Human, Elephant Conflicts Rising In India
In India’s Assam region, there is an increasing conflict between animals and people based around the encroachment into wildlife habitats by a variety of human endeavors. The Australian Broadcast Corporation reported this week on the issue in Assam of Asian elephants running out of places to eat, take shelter, and… find critical migratory passages.
ABC quoted Indian conservationist and filmmaker Rita Banerji, who told them "From the month of September to December every year, every day in almost every part [of India] you have elephant and human encounters.” A huge part of this is the blocking of pathways the elephants have travelled for thousands of years. "Earlier, there were continuous forests from one area to the other and the migratory path of the elephant is called the elephant corridor,” she explained. In some cases elephants become trapped in forests that grow smaller by the day due to population growth and rapid industrialization.

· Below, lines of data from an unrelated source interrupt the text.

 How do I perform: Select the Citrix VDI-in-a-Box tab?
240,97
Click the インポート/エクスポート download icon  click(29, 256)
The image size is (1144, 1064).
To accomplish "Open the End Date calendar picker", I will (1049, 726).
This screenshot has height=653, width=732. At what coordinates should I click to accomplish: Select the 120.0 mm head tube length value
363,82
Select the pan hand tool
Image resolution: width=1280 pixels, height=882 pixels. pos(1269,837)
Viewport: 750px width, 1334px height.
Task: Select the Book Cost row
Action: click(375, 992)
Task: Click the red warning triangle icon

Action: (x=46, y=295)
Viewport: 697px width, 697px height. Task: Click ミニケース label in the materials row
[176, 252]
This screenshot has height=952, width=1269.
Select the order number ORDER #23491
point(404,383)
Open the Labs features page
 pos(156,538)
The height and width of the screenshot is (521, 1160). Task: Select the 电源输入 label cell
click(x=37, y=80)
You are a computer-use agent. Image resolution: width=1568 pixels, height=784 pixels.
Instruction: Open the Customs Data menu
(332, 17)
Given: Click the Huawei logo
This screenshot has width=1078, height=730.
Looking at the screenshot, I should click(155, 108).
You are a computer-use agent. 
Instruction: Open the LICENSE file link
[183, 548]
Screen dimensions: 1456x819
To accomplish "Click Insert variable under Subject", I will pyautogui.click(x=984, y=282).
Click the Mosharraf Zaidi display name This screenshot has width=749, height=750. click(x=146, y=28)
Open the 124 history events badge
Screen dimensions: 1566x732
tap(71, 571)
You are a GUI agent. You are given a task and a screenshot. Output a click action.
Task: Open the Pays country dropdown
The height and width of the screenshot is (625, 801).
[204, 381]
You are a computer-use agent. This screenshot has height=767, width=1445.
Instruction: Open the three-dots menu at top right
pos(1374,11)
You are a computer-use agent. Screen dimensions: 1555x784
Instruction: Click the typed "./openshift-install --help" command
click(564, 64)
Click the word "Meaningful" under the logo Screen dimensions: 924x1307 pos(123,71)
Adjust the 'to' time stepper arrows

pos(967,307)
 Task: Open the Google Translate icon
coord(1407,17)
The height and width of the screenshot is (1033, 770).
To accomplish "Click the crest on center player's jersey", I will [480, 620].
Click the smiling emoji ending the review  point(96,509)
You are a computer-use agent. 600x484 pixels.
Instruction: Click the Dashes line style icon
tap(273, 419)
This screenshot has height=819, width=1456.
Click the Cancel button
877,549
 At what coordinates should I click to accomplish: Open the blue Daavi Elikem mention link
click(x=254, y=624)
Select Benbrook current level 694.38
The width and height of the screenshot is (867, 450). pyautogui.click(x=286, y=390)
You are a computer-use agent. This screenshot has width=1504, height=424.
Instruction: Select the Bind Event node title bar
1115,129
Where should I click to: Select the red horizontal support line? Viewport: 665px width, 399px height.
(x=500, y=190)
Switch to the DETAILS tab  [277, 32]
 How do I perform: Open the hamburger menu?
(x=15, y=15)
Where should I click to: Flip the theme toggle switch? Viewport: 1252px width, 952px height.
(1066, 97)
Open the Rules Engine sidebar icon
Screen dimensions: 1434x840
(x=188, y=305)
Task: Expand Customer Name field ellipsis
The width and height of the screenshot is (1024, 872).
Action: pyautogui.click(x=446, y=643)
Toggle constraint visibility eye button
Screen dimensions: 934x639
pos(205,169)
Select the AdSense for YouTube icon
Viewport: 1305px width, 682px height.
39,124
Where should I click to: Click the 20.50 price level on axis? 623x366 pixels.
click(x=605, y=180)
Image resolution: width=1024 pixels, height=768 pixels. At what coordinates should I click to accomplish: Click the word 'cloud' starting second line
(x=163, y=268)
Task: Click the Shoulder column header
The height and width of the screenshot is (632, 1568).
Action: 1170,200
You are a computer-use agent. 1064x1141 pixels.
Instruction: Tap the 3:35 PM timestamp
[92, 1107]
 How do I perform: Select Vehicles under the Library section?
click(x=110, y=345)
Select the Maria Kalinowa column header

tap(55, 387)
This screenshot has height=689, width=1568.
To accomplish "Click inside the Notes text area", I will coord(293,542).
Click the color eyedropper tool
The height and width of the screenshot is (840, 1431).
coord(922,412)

The elephants are raiding farmer’s food crops to eat by day, while taking shelter in farmed fields of tea and other plantations at night, taking a heavy toll on the crops. The conflicts often turn violent. The Assam region’s 6,000 wild Asian elephants face poisoning by angry farmers, poachers seeking elephant wares for the nearby market in China, electrocutions (some intentional), and strikes by road vehicles and trains. 70 were said to be killed in 2018.
ABC reported on one example of the crisis, in which mobs of angry people were throwing rocks and taunting elephants taking shelter in a farmed field, who are only removed hours later by rangers who aggressively herd the elephants by revving engines of vehicles and lighting explosives to scare them. They said panicked elephants scattered, mothers separated from babies, leading to an angry mother charging a ranger who opens fire with plastic bullets. ABC said that the area is facing a perfect storm of growing human population and infrastructure, outmanned law enforcement leaving farmers on their own, and elephants running out of food, and places to live.